Syn Krystyny mieszka z żoną w Anglii, ale zanim wyjechał, dzielili wspólne mieszkanie i ciągle dochodziło między nimi do scysji. Wtedy tego nie rozumiałam, ale teraz już tak. 

– Wiem, wiem – Krysia westchnęła głośno. – Mówiłam ci, że to zły pomysł.

– A co twoim zdaniem miałam zrobić? Bartosz oznajmił mi po prostu, że muszą przez kilka miesięcy pomieszkać z nami, bo Marta straciła pracę, jest im ciężko i...

– I tak trwa to już 5 lat – przerwała mi. – Ona dalej nie pracuje, ty robisz w domu wszystko, a jej się nawet do sklepu nie chce iść. Musisz o tym pogadać z Bartkiem.

– Przecież już rozmawiałam. Tyle razy próbowałam!

Mój syn i jego żona mieli mieszkać z nami przez pół roku, ale ponieważ Marta wciąż nie mogła znaleźć płatnego zajęcia, te sześć miesięcy rozciągnęły się do ponad pięciu lat. Swoją drogą, nie mam pojęcia, jak można znaleźć pracę, siedząc w domu...

Synowa jest leniwa

Synowa wstawała koło południa, nawet łóżka nie ścieliła, zjadała śniadanie i zamykała się z powrotem w pokoju. „Co ona tam robi przez cały dzień?” – zastanawiałam się. Jestem spokojnym człowiekiem i próbowałam wiele razy z nią rozmawiać, bez pretensji, jak z własną córką. Jak grochem o ścianę. Jeszcze jak Bartek był w domu, udawała, że coś robi, ale gdy wychodził do pracy, przestawało jej się cokolwiek chcieć. „Może ma depresję?” – myślałam.

Ja mam 58 lat, ale ze względu na chorobę od dawna nie pracuję. Właściwie przy tym schorzeniu nie powinnam robić tego wszystkiego, co codziennie wykonuję. Lekarze dziwią się, że w ogóle chodzę, ale ja pomimo bólu nie poddaję się i staram się jakoś sobie radzić. Sprzątam, gotuję, jeżdżę na rowerze, bo chcę być sprawna.

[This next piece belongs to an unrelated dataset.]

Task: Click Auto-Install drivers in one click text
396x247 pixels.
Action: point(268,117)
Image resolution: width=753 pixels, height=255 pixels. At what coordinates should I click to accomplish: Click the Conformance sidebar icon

Tym bardziej nie rozumiałam, jak zdrowa, 27-letnia kobieta, może z własnej woli od lat przesiadywać w pokoju i nic nie robić. Szybko znudziłoby mi się takie życie.

Nie chciałam się wtrącać

Mój syn skończył prawo, pracuje, ale jest na początku zawodowej drogi, więc zarabia średnio. Kiedy Marta straciła pracę w urzędzie, opuścili wynajmowane małe mieszkanko i przenieśli się do naszego domu. Mieszkamy z mężem na obrzeżach miasta, mamy wielki ogród, dom też nie jest mały. Nie przejmowałam się zatem brakiem miejsca. Martwiłam się po prostu, że Marcie coś jest. Młoda, zdrowa kobieta nie powinna całymi dniami przesiadywać w pokoju. Nie chciałam się wtrącać, ale patrzeć nie sposób było na to dziwne zachowanie.

Gdy próbowałam rozmawiać o moich obawach z Bartoszem, denerwował się i oburzał. Dowiadywałam się wtedy o sobie niestworzonych rzeczy. Że jestem zazdrosna. Że tłamszę Martę. Że się niepotrzebnie wtrącam w ich życie. Co gorsza, mój mąż podzielał zdanie syna. „Może faktycznie nie powinnam się przejmować?” – pomyślałam wtedy. „W końcu to dorosła kobieta, jeżeli mojemu synowi odpowiada takie życie, niech i tak będzie.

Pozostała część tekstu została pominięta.